DATA SUPPLIED Block Start

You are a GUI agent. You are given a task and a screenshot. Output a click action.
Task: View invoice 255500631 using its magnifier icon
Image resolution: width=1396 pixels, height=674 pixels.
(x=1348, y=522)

DATA SUPPLIED Block End
DATA SUPPLIED Block Start

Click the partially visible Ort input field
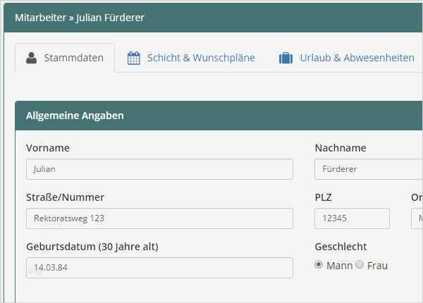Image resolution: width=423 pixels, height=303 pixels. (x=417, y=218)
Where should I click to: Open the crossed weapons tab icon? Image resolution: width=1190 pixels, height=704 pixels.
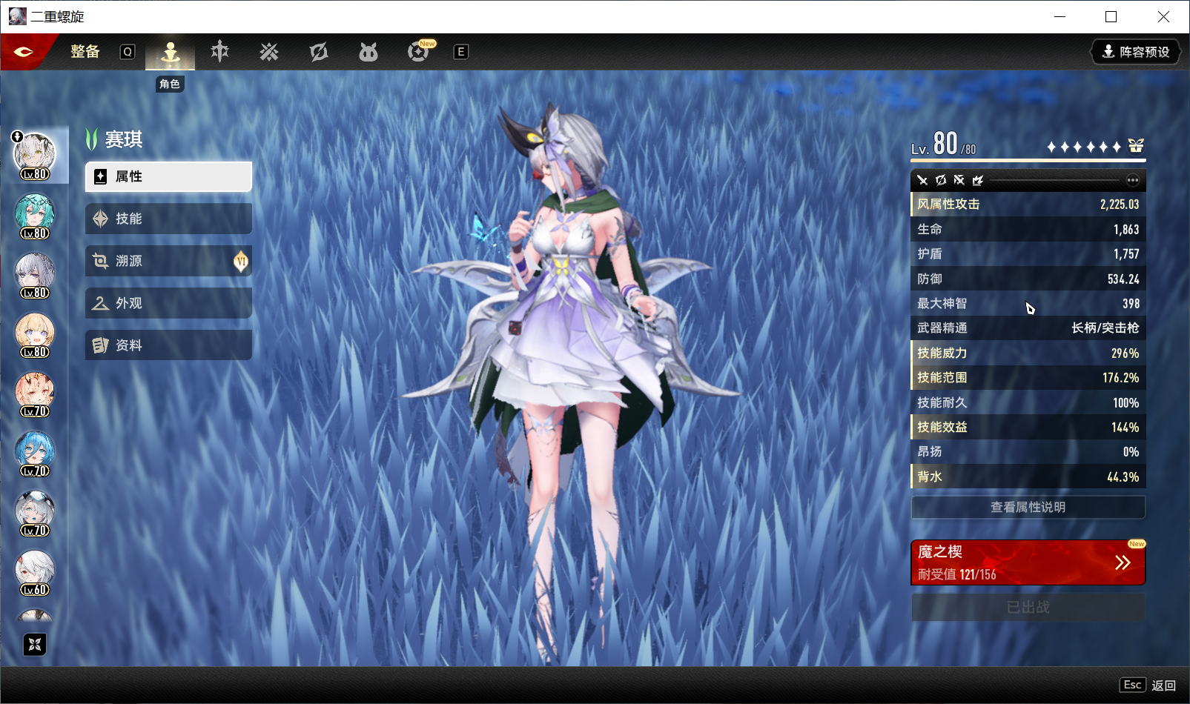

DATA SUPPLIED Block End

### WHAT YOU ARE ASKED TO DO
In the listing, how many lines carry the string "icon"? Answer with a number only.

### YOUR RESPONSE
2